Casualty? We do not think so. But puttin a prestige costume on that drama did not hurt the novel, which has continued to create followers, curiosity and good afternoon readings. Because it is a phenomenal novel and very, very extreme. Much more than the adaptation of Sylvester Stallone, Michael Kozoll, William Sackheim, who humanized the tortured character to become a true hero of a, say, psychopath.
Thanks to that film and the massive success of the sequel, Morrell, who never lived a success like the one he had with his first novel almost fifty years ago, was a happy man. He was responsible for the novelization of the two deliveries after the mythical ‘Cornered’ and his triumphant return in the form of a definitive piece of goldsmith actioner in 2008 obtained penguins profits raising more than double his budget.
But all that was left behind when a couple of weeks ago, during the presentation of the film, Morrell denied the fifth and presumably last film about his character.
During the first fifty pages of ‘First Blood’, a completely naked man guts a policeman in a police station and bursts the bones in his face for a second, making him bleed from his eyes, before embarking on a desperate escape. If that does not respond to the ultraviolence of the 70's own grindhouse movies that the writer so repudiates, we do not understand anything.

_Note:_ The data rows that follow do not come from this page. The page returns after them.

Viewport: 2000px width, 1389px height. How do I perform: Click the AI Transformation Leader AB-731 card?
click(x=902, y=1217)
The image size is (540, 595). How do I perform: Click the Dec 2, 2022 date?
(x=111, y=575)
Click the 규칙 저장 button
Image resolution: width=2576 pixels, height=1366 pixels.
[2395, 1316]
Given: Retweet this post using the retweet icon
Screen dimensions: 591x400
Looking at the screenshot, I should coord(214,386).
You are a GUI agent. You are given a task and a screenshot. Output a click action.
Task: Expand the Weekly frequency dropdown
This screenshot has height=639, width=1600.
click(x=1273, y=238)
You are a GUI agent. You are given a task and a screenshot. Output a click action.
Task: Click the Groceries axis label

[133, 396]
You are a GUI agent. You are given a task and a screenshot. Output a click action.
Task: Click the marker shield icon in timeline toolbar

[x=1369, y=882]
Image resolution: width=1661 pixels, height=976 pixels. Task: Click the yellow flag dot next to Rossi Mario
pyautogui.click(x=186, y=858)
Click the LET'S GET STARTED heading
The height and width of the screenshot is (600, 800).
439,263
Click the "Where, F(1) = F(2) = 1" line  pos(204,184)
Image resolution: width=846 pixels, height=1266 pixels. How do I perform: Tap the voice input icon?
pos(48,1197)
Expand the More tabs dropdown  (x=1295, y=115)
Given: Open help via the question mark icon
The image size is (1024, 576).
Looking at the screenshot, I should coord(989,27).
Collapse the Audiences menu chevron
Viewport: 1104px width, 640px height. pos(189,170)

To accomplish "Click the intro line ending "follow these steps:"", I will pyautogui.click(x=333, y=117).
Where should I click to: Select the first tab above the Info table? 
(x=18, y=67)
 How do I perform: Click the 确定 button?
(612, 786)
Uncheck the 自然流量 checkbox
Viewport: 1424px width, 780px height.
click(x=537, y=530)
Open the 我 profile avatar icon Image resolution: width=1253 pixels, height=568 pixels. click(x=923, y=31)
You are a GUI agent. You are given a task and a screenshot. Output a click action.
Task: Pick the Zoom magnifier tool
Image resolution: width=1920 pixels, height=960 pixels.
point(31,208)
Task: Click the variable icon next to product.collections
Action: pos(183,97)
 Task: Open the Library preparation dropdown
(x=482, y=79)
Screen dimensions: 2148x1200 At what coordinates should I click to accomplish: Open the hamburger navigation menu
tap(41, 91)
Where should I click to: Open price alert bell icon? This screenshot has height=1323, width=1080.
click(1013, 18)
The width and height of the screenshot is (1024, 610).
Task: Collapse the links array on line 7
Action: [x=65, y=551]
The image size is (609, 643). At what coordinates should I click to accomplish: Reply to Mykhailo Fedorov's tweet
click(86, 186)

By the way, again mentioning the unusual (for good, very good) ‘John Rambo’, which he liked so much, it does not hurt to compare it in turn with the operating cinema, I do not know, Filipino? which glorifies violence as just a more angry Stallone with the world that his own character can do.
And it seems that the writer, over the years, has lost the perspective of the character. As if he was not able to differentiate his work from the set-up that Stallone made until he took it to the cinema. The humanization of the character was given by its protagonist in front of and behind the camera. Yes, it also gave Rambo an immortality that didn't exist on paper, yes, but that immortality is the same one that fills the writer's pockets for forty years.
It is a pity that this relationship has been twisted like this, that Morrell did not want to support Stallone more, but perhaps this time the agreed check did not arrive.
We all agree that the character is loved, respected and remembered for his audiovisual version. Especially in Spain, where the novel has ceased to be available at a normal price for years and fortunes are requested for the old editions.
There may be nothing left but the shadow of the past, and although it does not seem so, in the very interesting 'Rambo: Last Blood', we are living the days when the character is best defined, but its author no longer recognize him. For the first time we see a medicated Rambo, with problems inside and out, vulnerable as ever, enraged as always and living in a tunnel like the ones he never left behind.
It has been a shame that Stallone did not take the reins of the project again, because a somewhat less crude realization is missing a bit. Millennium Films should rethink its strategy a bit and leave the filmmakers a little more freedom, because their most honest projects end up leaving the shadow of suspicion from day one. And if not, ask Neil Marshall.